In our study, contrary to Rasoulinasab et al.'s study (47), fimH and iutA were the predominant virulence factors, while iroN was the least prevalent. This variation in gene prevalence rates may stem from the diverse sources of the samples. Similar to the review article in our country, which demonstrated that B2 and D phylogroups are predominant, in this study, B2 was the predominant phylogroup (48). It has been reported that the prevalence rate of phylogroups varies in the phylogroup pattern of E. coli, which could be ascribed to the source of isolates (49). However, the high prevalence rate of phylogroup B2 in our study was noticeable.

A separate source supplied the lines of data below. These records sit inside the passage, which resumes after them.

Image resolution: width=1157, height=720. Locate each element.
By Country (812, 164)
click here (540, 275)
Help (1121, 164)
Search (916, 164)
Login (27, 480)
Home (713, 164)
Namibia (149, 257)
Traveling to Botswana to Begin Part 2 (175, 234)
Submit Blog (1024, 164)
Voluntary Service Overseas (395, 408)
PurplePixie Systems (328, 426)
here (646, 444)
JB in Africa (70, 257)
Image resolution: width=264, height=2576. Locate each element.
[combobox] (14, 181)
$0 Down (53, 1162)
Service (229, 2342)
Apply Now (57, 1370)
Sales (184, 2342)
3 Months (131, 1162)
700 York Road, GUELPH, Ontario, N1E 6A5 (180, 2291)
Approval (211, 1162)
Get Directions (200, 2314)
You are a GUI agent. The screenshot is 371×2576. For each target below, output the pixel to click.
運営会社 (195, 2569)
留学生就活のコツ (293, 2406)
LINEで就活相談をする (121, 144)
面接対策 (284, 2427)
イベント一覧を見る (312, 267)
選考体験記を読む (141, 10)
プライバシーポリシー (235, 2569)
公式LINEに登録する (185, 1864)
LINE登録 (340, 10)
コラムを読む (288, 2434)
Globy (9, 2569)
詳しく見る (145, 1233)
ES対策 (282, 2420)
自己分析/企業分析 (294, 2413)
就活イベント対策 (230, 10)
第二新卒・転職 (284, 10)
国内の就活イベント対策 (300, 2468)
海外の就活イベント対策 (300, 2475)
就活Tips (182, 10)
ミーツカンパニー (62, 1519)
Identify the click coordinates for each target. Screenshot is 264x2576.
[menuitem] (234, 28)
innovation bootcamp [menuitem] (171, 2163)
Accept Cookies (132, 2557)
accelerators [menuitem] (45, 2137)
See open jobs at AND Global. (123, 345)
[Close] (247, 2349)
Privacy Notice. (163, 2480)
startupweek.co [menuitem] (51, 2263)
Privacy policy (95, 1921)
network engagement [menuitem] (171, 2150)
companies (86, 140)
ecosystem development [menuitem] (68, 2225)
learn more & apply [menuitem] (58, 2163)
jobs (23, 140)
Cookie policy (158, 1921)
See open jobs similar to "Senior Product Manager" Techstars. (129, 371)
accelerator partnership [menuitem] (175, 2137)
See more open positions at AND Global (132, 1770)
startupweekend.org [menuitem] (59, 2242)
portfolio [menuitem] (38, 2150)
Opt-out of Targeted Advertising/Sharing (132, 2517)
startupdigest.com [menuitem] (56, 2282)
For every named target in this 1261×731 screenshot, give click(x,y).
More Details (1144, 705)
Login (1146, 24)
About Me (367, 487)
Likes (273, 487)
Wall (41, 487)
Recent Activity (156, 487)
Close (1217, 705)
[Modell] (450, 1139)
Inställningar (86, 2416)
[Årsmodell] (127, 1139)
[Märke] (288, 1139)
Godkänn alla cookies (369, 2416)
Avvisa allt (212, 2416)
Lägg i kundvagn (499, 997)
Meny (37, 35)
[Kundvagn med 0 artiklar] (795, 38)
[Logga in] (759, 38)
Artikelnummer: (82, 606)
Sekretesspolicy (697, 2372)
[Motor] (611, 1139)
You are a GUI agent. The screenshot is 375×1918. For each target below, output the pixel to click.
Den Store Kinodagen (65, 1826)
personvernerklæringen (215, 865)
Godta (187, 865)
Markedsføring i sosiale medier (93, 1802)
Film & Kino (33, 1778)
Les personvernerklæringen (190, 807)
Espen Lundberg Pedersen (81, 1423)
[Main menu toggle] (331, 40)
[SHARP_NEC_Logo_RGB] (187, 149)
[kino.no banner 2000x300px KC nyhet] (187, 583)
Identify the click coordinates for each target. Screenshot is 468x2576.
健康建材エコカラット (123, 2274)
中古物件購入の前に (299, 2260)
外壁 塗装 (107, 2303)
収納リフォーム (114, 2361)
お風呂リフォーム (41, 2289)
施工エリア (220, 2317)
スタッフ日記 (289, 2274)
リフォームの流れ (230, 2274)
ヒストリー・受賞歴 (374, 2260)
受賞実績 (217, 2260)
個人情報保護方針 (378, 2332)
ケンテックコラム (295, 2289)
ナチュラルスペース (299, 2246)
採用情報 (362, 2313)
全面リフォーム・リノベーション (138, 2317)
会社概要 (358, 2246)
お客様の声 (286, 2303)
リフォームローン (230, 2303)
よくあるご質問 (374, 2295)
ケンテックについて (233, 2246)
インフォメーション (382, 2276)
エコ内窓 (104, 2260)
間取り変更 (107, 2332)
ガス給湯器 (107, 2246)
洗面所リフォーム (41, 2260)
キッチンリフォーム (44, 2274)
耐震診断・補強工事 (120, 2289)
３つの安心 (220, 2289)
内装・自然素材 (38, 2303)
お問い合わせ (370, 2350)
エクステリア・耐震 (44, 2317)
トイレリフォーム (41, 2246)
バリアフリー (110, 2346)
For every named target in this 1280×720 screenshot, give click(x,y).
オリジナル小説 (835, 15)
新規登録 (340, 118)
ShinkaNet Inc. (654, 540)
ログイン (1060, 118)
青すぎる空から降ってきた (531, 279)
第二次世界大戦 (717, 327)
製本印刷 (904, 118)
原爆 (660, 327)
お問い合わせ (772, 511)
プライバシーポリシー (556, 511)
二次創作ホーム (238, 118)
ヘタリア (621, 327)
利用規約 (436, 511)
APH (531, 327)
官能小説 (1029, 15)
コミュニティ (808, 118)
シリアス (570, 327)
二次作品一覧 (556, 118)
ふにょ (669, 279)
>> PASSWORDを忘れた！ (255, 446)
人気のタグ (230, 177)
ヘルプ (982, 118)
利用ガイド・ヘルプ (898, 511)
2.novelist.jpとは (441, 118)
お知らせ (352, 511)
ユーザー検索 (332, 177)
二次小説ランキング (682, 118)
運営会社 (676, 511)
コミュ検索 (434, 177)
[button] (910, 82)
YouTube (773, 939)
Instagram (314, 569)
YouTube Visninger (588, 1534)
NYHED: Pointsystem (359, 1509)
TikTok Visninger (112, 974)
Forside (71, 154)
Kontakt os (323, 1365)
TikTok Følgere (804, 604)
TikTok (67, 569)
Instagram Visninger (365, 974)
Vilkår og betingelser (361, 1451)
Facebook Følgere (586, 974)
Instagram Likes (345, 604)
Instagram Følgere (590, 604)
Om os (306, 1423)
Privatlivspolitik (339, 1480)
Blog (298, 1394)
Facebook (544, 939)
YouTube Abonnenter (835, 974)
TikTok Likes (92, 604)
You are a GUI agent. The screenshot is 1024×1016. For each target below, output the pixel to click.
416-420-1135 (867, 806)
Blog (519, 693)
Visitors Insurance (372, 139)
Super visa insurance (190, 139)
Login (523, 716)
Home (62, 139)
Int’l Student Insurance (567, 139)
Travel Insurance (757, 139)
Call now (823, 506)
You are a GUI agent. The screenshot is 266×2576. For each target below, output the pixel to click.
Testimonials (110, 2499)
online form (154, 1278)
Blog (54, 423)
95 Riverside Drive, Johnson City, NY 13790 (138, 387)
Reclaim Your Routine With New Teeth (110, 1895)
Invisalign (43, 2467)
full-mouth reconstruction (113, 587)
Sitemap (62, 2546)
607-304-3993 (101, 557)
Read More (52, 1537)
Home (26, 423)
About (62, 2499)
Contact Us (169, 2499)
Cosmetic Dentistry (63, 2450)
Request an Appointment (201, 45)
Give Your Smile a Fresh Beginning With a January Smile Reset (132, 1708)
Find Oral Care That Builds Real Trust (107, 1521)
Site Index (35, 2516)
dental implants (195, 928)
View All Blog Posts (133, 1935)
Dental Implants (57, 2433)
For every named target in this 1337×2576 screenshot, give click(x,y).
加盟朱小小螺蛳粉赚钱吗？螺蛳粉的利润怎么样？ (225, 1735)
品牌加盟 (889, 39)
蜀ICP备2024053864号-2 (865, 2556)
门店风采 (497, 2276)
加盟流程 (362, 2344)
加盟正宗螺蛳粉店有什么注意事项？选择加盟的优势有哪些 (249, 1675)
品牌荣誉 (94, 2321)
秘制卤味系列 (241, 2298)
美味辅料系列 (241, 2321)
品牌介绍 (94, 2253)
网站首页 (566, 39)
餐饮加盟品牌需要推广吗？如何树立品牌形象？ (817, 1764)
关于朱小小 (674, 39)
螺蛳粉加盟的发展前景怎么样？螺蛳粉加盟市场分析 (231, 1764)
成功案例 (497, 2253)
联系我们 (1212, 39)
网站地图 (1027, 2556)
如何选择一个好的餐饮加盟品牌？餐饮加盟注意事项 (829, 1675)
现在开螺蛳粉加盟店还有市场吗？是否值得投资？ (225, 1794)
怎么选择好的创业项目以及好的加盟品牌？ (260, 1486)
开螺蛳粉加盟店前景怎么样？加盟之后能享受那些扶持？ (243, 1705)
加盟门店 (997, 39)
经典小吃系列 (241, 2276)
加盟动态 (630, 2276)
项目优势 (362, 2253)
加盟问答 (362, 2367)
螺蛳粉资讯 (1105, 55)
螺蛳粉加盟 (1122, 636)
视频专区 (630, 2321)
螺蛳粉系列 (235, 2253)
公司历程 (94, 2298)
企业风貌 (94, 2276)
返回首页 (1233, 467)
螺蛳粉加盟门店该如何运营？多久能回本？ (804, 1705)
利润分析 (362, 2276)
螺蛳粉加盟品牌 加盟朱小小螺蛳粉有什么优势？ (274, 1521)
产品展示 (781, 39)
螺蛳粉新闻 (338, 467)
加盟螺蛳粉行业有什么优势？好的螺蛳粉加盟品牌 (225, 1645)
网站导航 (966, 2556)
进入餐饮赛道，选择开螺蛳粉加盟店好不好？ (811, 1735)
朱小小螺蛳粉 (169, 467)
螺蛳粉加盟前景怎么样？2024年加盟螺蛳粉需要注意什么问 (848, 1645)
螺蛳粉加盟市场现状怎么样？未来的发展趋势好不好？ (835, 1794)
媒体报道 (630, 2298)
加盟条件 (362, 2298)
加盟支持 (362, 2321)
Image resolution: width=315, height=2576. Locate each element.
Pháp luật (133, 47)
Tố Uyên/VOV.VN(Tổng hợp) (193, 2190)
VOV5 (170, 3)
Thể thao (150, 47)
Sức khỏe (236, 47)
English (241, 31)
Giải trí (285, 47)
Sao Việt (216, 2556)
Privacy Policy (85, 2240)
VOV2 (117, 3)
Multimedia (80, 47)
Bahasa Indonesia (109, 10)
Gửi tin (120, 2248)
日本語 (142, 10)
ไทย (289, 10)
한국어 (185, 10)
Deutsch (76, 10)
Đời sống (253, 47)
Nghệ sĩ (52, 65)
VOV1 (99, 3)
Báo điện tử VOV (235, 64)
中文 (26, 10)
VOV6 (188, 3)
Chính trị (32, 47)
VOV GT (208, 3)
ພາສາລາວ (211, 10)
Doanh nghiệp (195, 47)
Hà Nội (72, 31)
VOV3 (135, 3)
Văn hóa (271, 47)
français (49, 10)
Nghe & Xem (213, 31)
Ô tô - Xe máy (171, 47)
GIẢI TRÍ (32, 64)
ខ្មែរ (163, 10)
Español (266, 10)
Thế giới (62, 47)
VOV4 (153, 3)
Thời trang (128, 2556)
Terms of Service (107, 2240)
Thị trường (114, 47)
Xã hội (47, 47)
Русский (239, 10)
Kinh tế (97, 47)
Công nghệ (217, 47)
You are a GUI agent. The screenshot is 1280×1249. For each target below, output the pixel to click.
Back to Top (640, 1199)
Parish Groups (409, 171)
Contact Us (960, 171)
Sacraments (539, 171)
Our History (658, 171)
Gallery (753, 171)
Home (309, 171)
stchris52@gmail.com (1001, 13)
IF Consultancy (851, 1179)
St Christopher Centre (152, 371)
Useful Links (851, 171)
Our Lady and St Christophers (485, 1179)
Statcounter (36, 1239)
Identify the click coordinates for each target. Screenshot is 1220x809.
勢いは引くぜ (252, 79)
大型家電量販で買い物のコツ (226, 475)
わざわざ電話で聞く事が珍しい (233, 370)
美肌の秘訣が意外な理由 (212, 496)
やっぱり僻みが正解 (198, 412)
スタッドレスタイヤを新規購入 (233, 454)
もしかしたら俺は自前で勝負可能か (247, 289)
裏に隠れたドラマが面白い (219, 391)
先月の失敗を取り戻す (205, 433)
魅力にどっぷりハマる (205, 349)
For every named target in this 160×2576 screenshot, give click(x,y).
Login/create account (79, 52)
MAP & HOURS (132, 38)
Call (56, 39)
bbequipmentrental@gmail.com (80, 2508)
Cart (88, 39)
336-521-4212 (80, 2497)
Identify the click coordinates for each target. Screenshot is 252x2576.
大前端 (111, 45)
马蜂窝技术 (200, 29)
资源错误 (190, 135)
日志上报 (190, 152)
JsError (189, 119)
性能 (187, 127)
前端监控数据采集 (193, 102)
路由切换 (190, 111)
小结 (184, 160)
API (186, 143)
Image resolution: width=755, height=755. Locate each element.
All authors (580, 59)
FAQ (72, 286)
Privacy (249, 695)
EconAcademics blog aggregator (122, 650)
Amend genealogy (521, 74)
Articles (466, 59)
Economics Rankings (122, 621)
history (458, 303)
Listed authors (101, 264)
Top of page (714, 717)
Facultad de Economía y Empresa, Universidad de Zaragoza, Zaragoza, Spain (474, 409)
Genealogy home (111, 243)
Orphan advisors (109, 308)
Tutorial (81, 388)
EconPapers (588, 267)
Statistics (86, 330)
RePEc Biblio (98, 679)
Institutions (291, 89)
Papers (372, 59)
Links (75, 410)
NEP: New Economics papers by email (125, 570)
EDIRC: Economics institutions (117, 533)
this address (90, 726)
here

One of the important sequence types with high antibiotic resistance in EP-E. coli isolates is the ST131 clone, a causative agent of UTIs. There are different reported rates of this clone worldwide, which is probably due to varying times of studies conducted, geographical locations, and sample types (50-52). In our study, the isolation of blaOXA-48/blaNDM-carrying ST131 isolates is a warning of the potential for increased dissemination of carbapenem resistance genes in our country and globally.
5.1. Conclusions
Our findings demonstrated a high prevalence of virulence genes and antibiotic resistance in E. coli, which has been transferred between hospitalized patients. In the present study, CP-E. coli was found to carry blaNDM and blaOXA-48 genes belonging to ST131 O25/B2 with high antibiotic resistance, posing a risk for treatment and dissemination of resistant genes in a hospital. Understanding the characteristics of CP-E. coli in the hospital and community over different years with regard to antibiotic resistance and virulence, through rapid molecular detection and phylogenetic monitoring of such strains, can be helpful in limiting the dissemination of antibiotic resistance in the hospital.